▶ [REQUEST]: Identify every line of the entries below that contains the word "size", matching case exactly, and copy each of those lines.

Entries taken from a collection
>>>

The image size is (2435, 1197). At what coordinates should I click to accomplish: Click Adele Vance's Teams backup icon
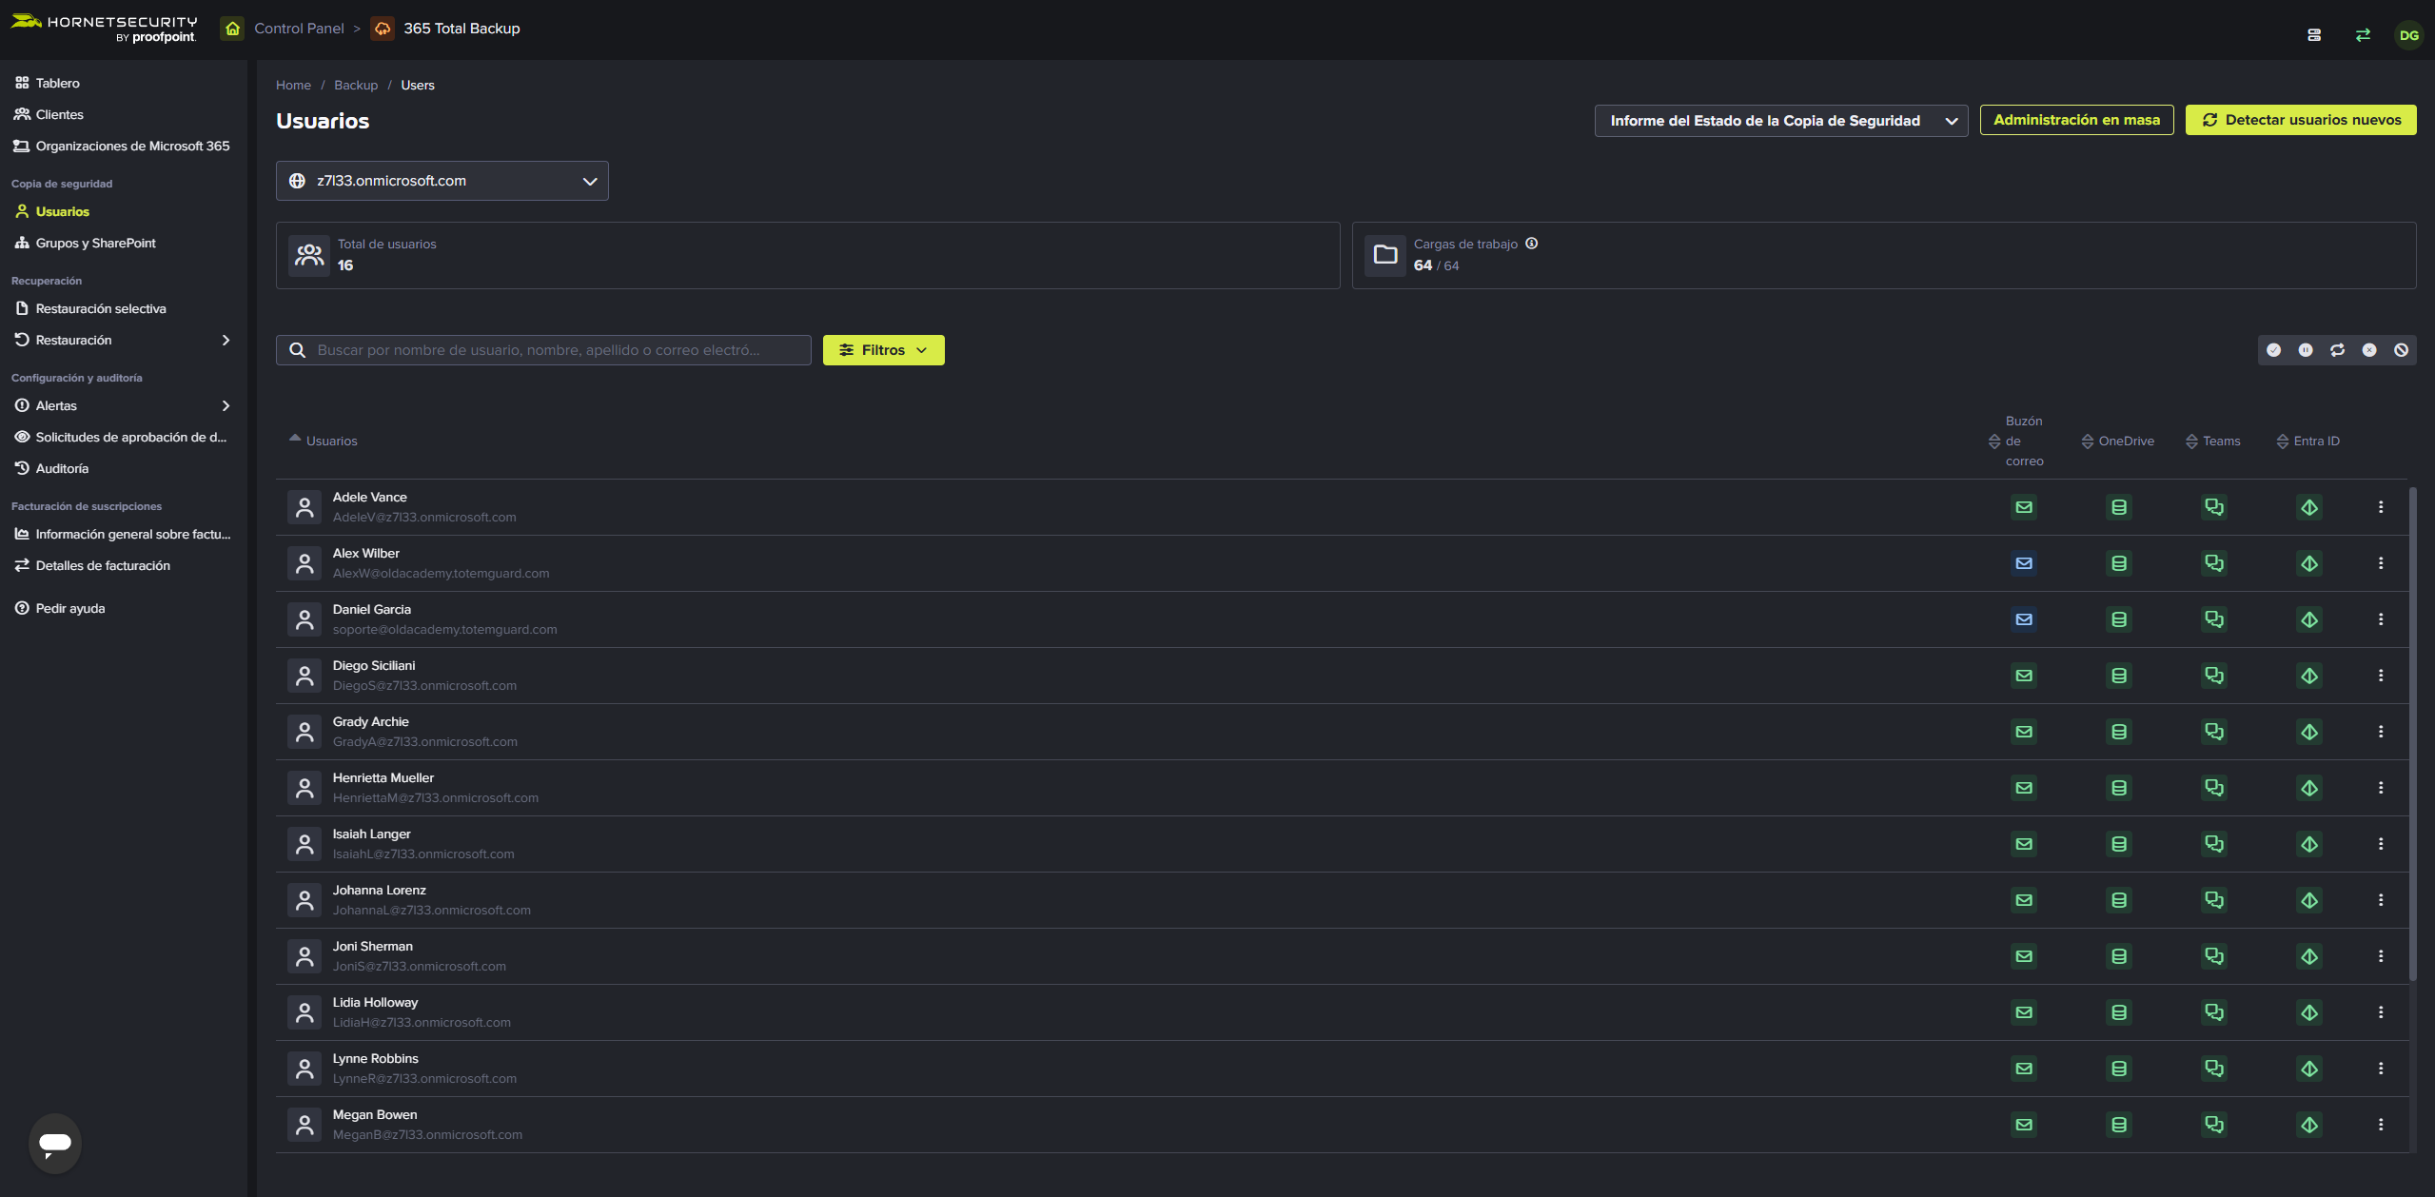[x=2213, y=507]
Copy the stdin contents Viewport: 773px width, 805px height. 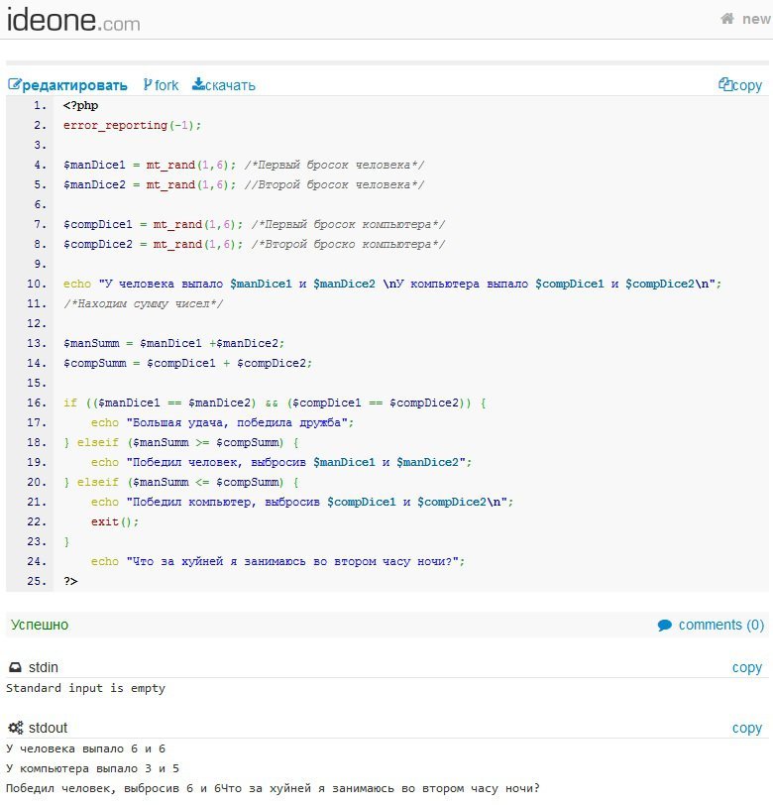(746, 668)

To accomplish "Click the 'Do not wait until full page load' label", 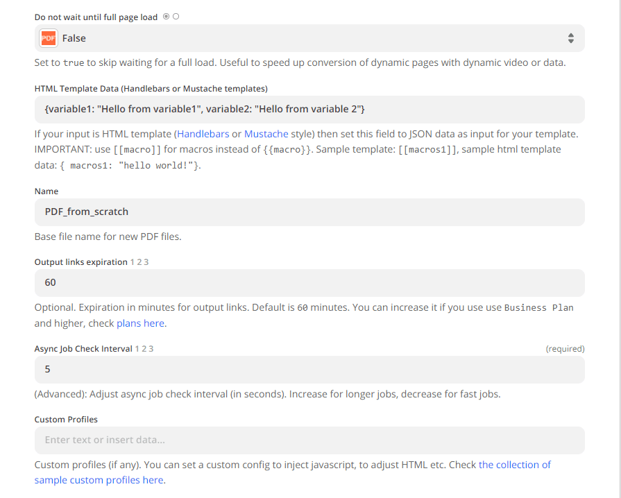I will point(96,17).
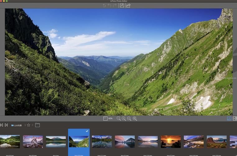
Task: Switch to single image view mode
Action: pos(229,119)

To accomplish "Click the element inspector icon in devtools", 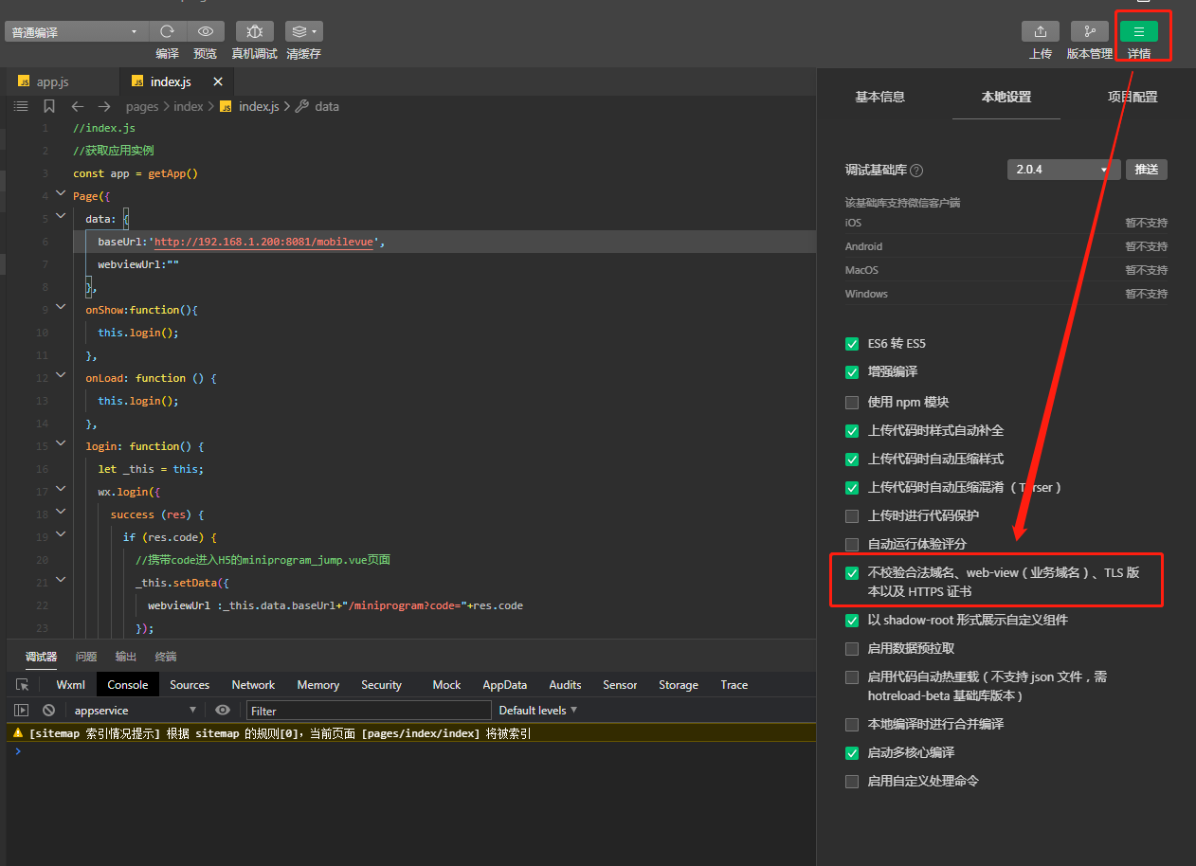I will [x=23, y=684].
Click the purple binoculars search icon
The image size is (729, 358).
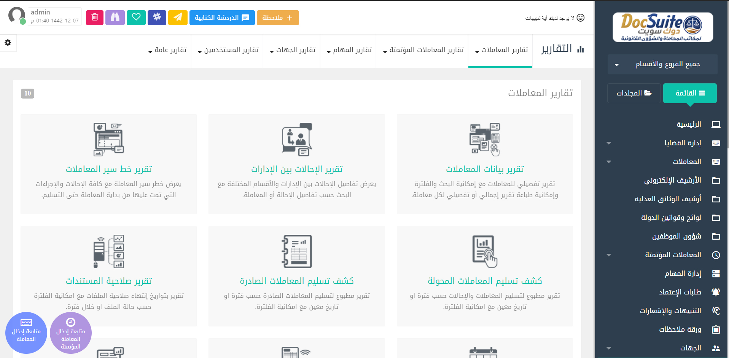(x=115, y=18)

<<<

▶ [RESULT OF THE EXERCISE]:
The image size is (2435, 1197). At what coordinates should I click to accomplish: Click Adele Vance's Teams backup icon
The image size is (729, 358).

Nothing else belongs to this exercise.